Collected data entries
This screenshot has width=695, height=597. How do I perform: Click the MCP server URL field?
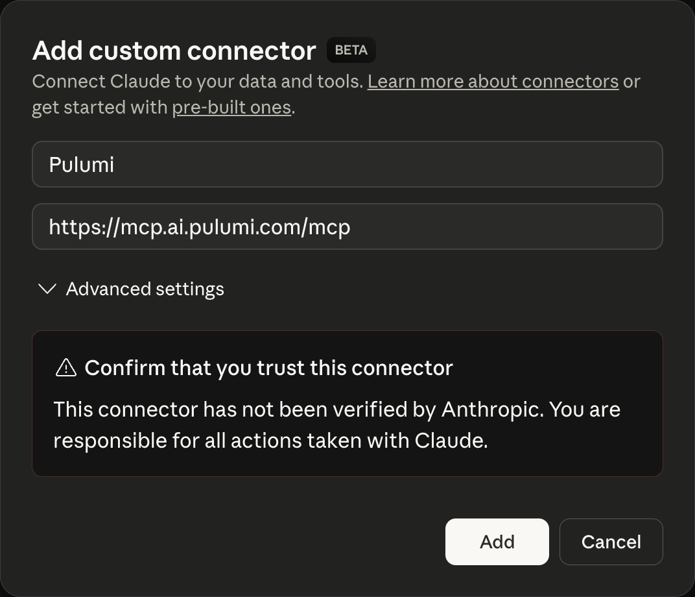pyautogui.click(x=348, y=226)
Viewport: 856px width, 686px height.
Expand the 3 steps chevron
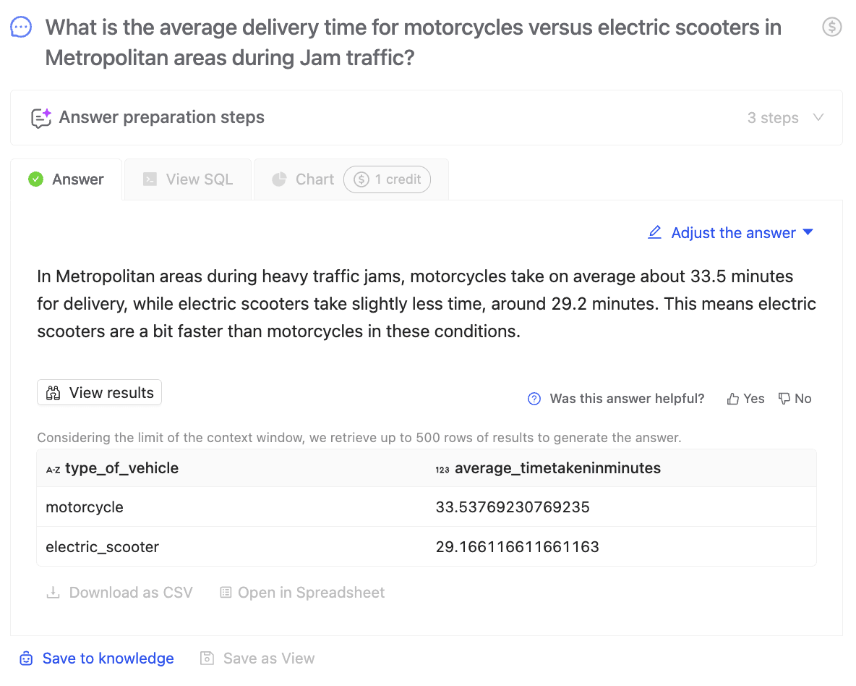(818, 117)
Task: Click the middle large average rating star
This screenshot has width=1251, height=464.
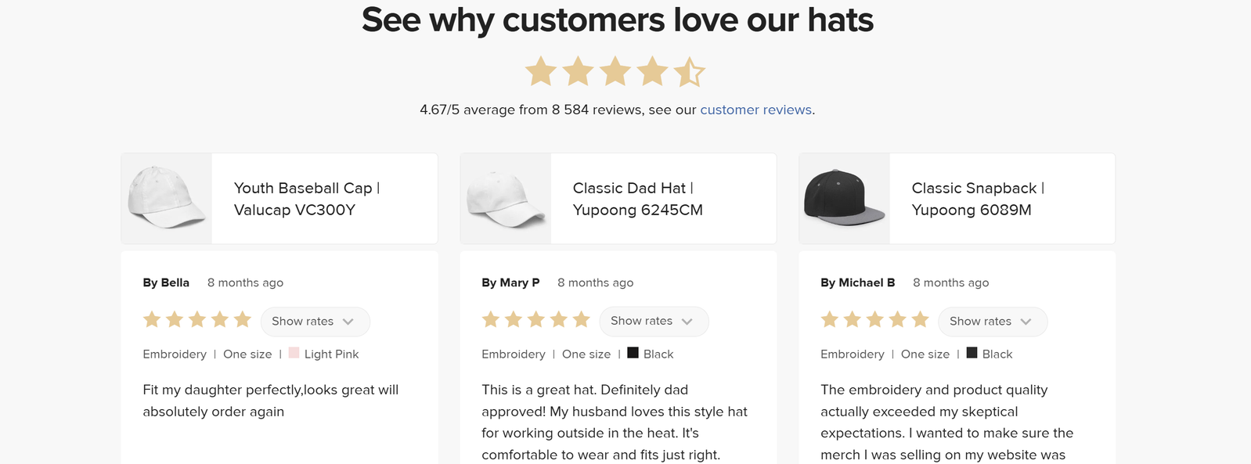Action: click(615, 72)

...

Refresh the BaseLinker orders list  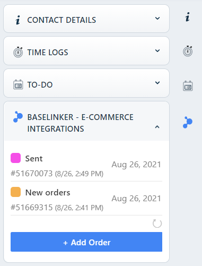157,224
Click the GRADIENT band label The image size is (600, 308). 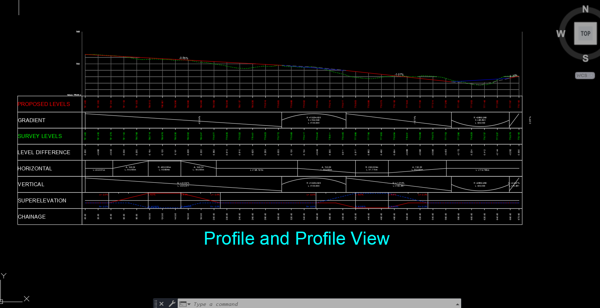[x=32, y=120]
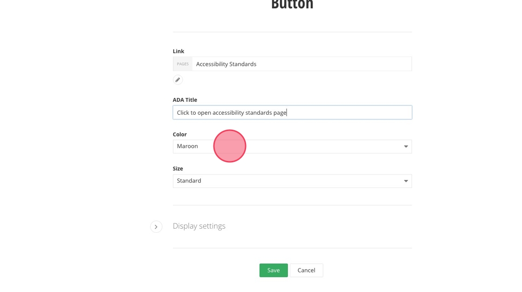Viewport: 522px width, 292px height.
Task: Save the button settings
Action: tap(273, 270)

▸ What needs to be done: What should come back is an exact copy of the lines above from the line with "This screenshot has width=695, height=597." to the line with "Task: Click the", both included, minus the pictures.

▸ Result for this exercise:
This screenshot has width=695, height=597. How do I perform: Click the MCP server URL field?
pyautogui.click(x=348, y=226)
Viewport: 856px width, 686px height.
Expand the 3 steps chevron
(818, 117)
Task: Click the middle large average rating star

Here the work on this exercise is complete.